A day of anguish - sorting out books to give away. Eventually most of our detectives stories and some of my science fiction selected. We've been talking about making room for four years - ever since moving from 90 square metres to our present 80 square metres. There was even a rule which said that every new book bought in meant an old book had to go. Pain! I can still remember books I had to sell when I was a student, and others which I lent in good faith to evil book hoarding types who never returned them. But, I have to admit, rinsing the shelves of things one has read once and not looked at again makes sense ... now there's room for new books.
Monday 6th August.
And so here we are, one week nearer to the end of the holidays. well, the sun's shining and there's a dry martini cocktail (shaken, not stirred) waiting to be drunk on the balcony in the sun.
|
| Cocktail |
Our school year started a couple of weeks ago. The kids started back last week. The people who are respnsible for keeping them off the streets and (in the best of all possible worlds) inculcating the values and mores of civilised behaviour - oh yeah, and teaching them things - us teachers, that is - we started back a week before that. Two weeks of my life I shall never see again just passed by in a flash.
I'm sorry, this is getting terribly maudlin. (He takes another sip and pauses to contemplate the text.)
I'm having some difficulties seeing what I'm writing. No, I'm not drinking too much. It's my glasses.

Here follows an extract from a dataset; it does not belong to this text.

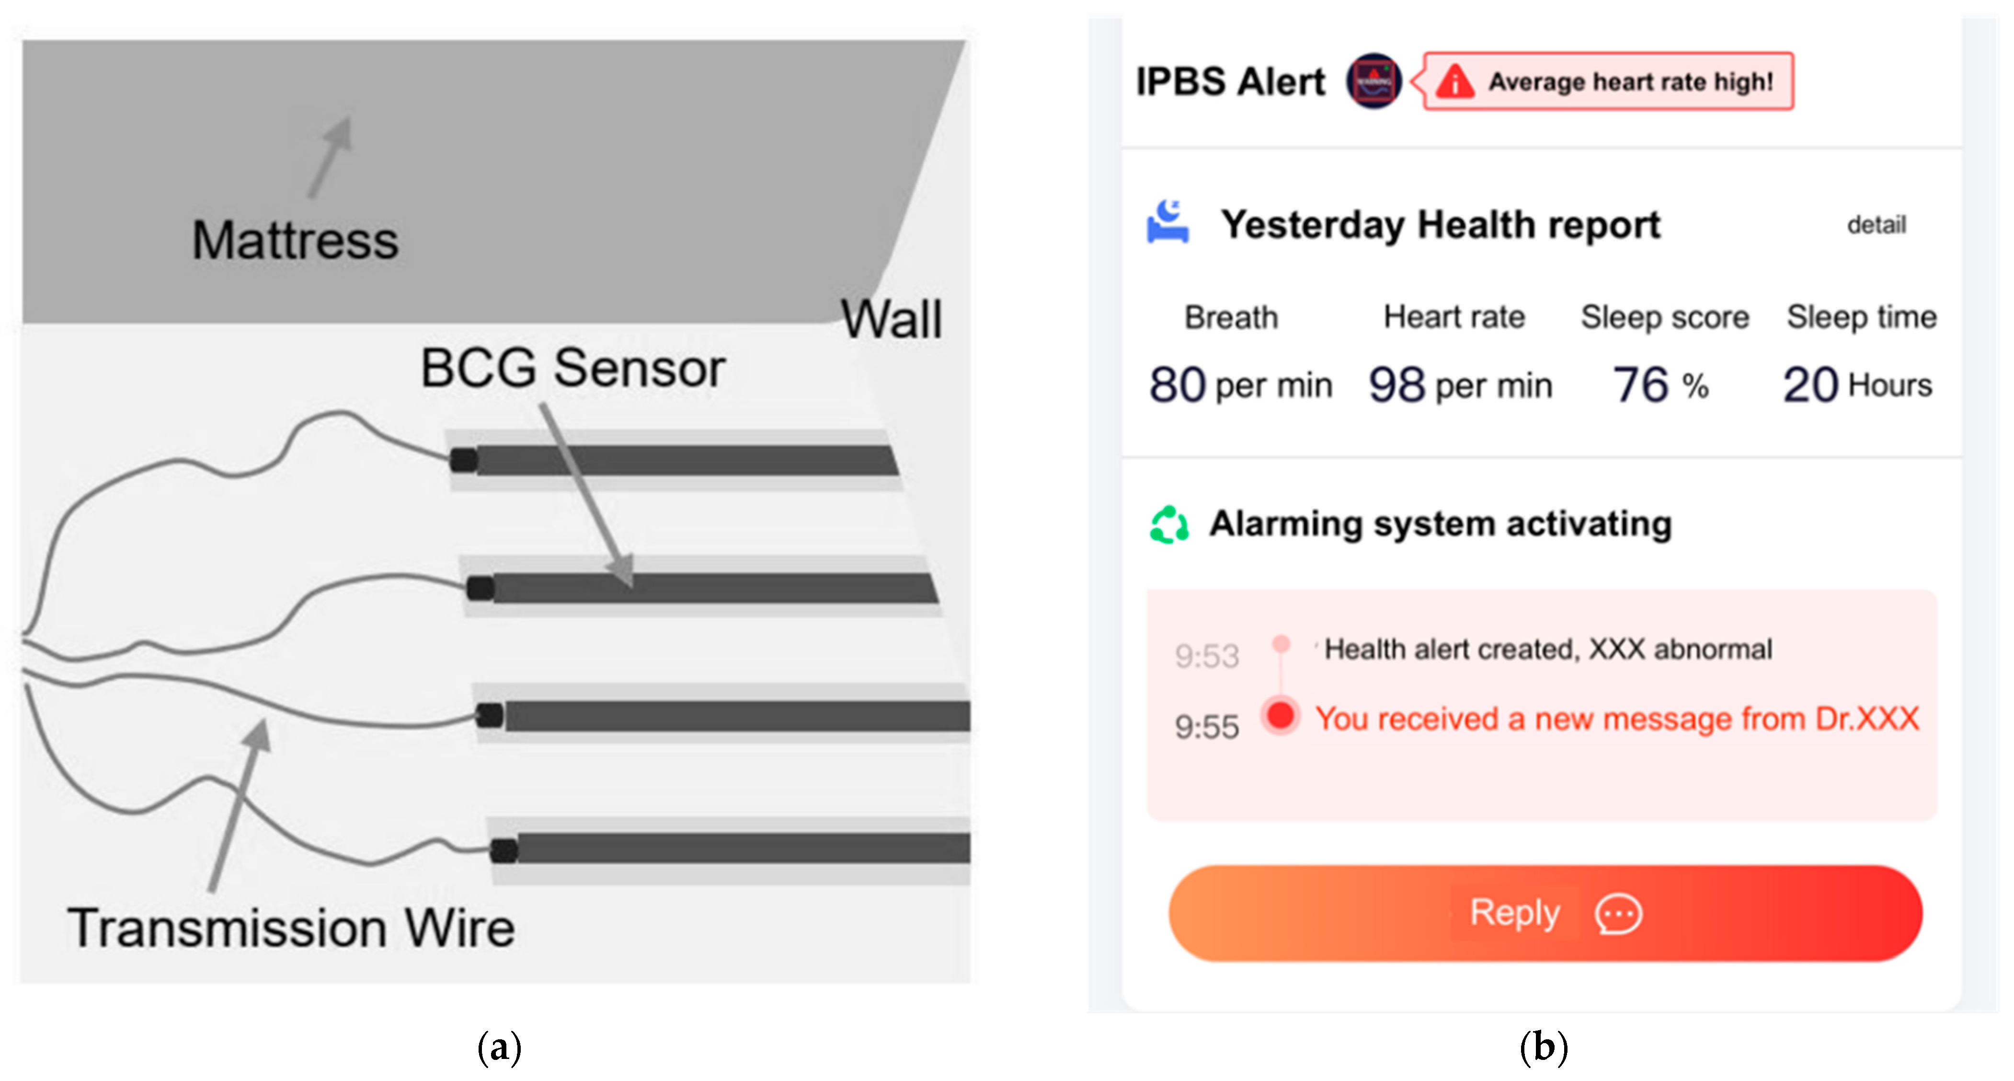
Task: Open the new message from Dr.XXX
Action: point(1616,719)

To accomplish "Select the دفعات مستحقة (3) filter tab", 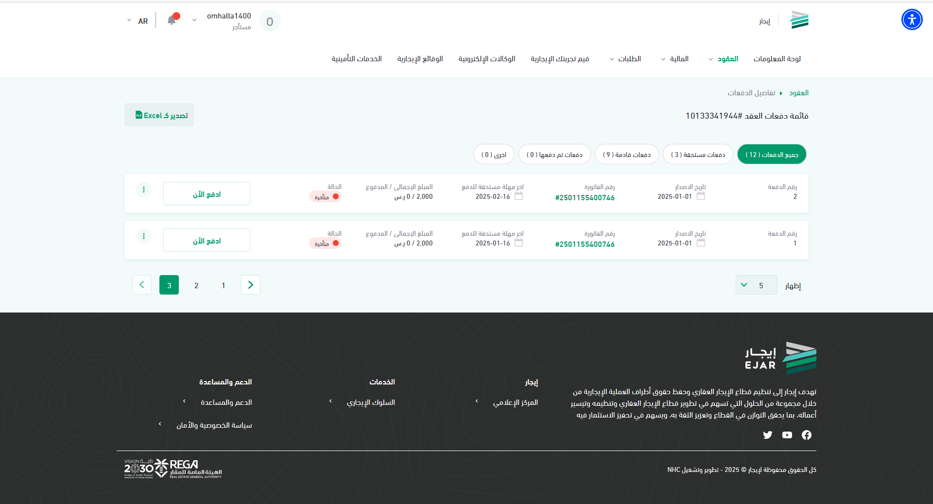I will [x=698, y=155].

Last spring I finally bowed to the inevitable and agreed to my optician's enthusiastic promotion of 'progressive' lenses. Once upon a time there were bifocals, then there were trifocals and now we have progressive focus lense. (No one I've talked to in England seems to know the term 'progressive lenses' so they may be called graduated or varifocal lenses there. (Thank you, Wikipedia.))
All well and good. When I got them, I spent a happy 48 hours watching the world curve around me. At one point I was sitting at a big conference table swinging my head gently from side to side, enjoying the sensation of being on a ship in a high sea, the table swinging up and down as I turned my head this way and that. Then I realised that the rest of the people around the table were eyeing me curiously.

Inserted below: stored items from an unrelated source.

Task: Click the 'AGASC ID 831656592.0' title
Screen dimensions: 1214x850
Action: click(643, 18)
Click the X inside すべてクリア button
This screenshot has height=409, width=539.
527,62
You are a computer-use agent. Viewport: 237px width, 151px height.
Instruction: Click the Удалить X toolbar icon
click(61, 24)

Well, the novelty wore off, and I had no trouble seeing out of the lenses. That wasn't the problem. The problem was the bloody things kept slipping off my nose. I went back and back to the optician. At one point the assistant who was fitting them remarked that I had a very odd shaped head, Oh right, so there's nothing wrong with the frames, it's my head that's the problem. Well, that's good to know.
Eventually they reached a compromise, the frames and my head, and the frames stayed on fine for all of July and August, but as soon as I got back to work, they started playing up again. So now I'm alternating between my old pair (stay on my nose, but I can't read anything close up) and my reading glasses (fine for reading and OK for the computer, but I can't see across the room with them). I haven't taken the progressives back to the optician's again yet. I'm trying to think of something really withering to say when I get told again how my head is the wrong shape. I do withering quite well in English but Swedish is more difficult.
And now I seem to wittering as well. OK, I'll wind up by pointing out that I've just uploaded my third essay in the fine art of video filming. The sound track is nicked from the album as the quality of the recording I made 'live' was dire, but I've let some of it fade in and out in what I fondly imagine to be a nod to the laws of copyright. The band is Fleshquartet, the singer is Freddie Wadling and both band and singer have their own Myspace sites which you can visit by clicking on the obvious places.
Blast. I just realised I spelt Freddie's name wrong on closing credits. (We've established I can't see what I'm doing, I think) Sorry Freddie!
(I'm not sure what that smiley is doing, but it's supposed to show embarrasment.)